Vulnerable is right. Experts say anyone using public computers may expose themselves to identity thieves waiting to swipe what you type online.

Believe it or not - there are no laws or regulations requiring public computers be secured against spyware programs.

As a result: many public computers are without safeguards.

"Criminals harvesting personal information off of public computers is an extremely prevalent crime in the united states,” Forensic Computer Investigator Damon Petraglia said. “Unprotected or unsecured network or publicly accessible computer means that it becomes a breeding ground for criminal activity."

Damon Petraglia is a member of the U.S. Secret Service Electronic Crimes task force. He trains law enforcement agencies on computer security regularly.

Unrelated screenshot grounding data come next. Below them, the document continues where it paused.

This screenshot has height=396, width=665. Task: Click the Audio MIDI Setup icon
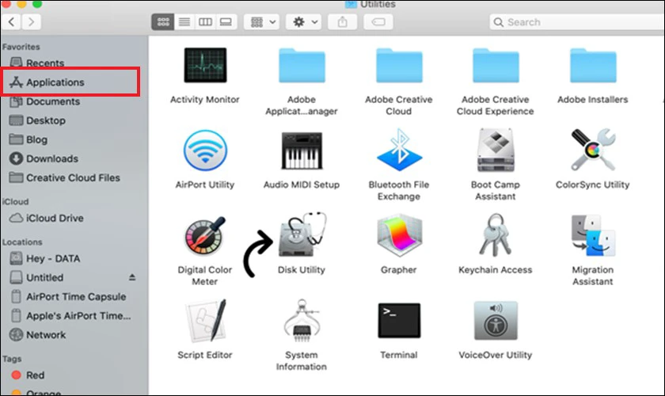click(x=302, y=150)
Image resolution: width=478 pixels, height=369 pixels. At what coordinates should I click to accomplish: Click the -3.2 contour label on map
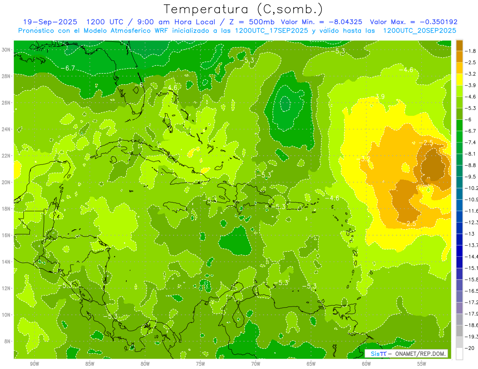pos(365,159)
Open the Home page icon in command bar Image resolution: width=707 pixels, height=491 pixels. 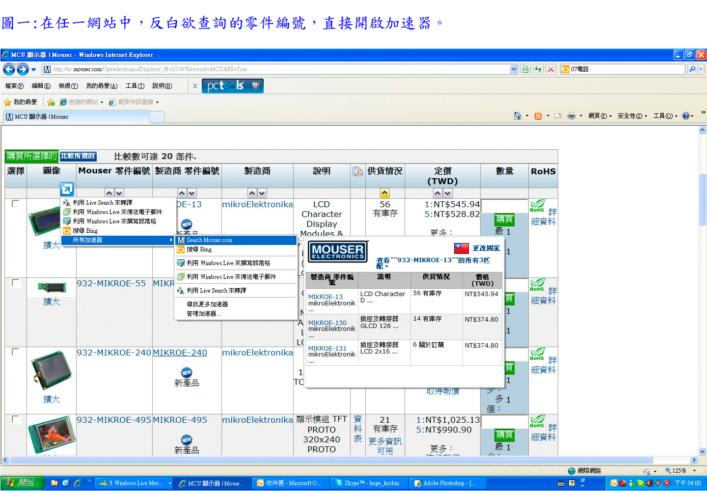click(x=517, y=116)
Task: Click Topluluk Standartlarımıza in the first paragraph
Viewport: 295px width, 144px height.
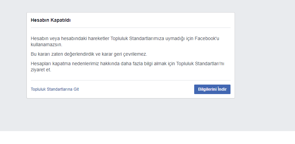Action: coord(137,38)
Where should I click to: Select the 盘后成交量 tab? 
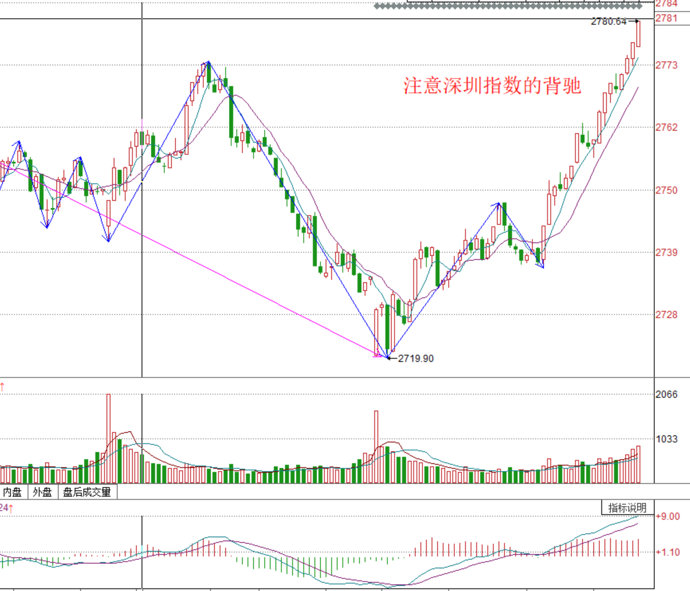tap(87, 492)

First, he downloads a key-logging program onto a computer. It records every letter, number, punctuation mark and space someone types. If he were a criminal, he'd leave the computer open for someone else to use and later, come back to see what was recorded.

A criminal can pick up a log in name and password within seconds.

"There are hundreds and hundreds of different applications that criminals can use in a public environment to do nothing but record your data," Petraglia said.

"You wouldn't know that you became a victim from that," Nikki Junker of the Identity Theft Resource Center said.

Last year the FTC got more than 250,000 identity theft complaints and most victims don't have any idea how it happened.

"You need to stay aware of what's going on,” Junker said. “You need to be aware of what you're doing."

To protect yourself at public computers
  • minimize the accounts you access
  • never type a password
  • never bank online
And if you do use a password protected site, change it as soon as you get home.

"Whatever information someone got when I was on the road it won't do anybody any good anymore," Wetmore said.

Experts say it's good idea to change your password frequently to all accounts you have as a precaution, no matter where you log onto the web.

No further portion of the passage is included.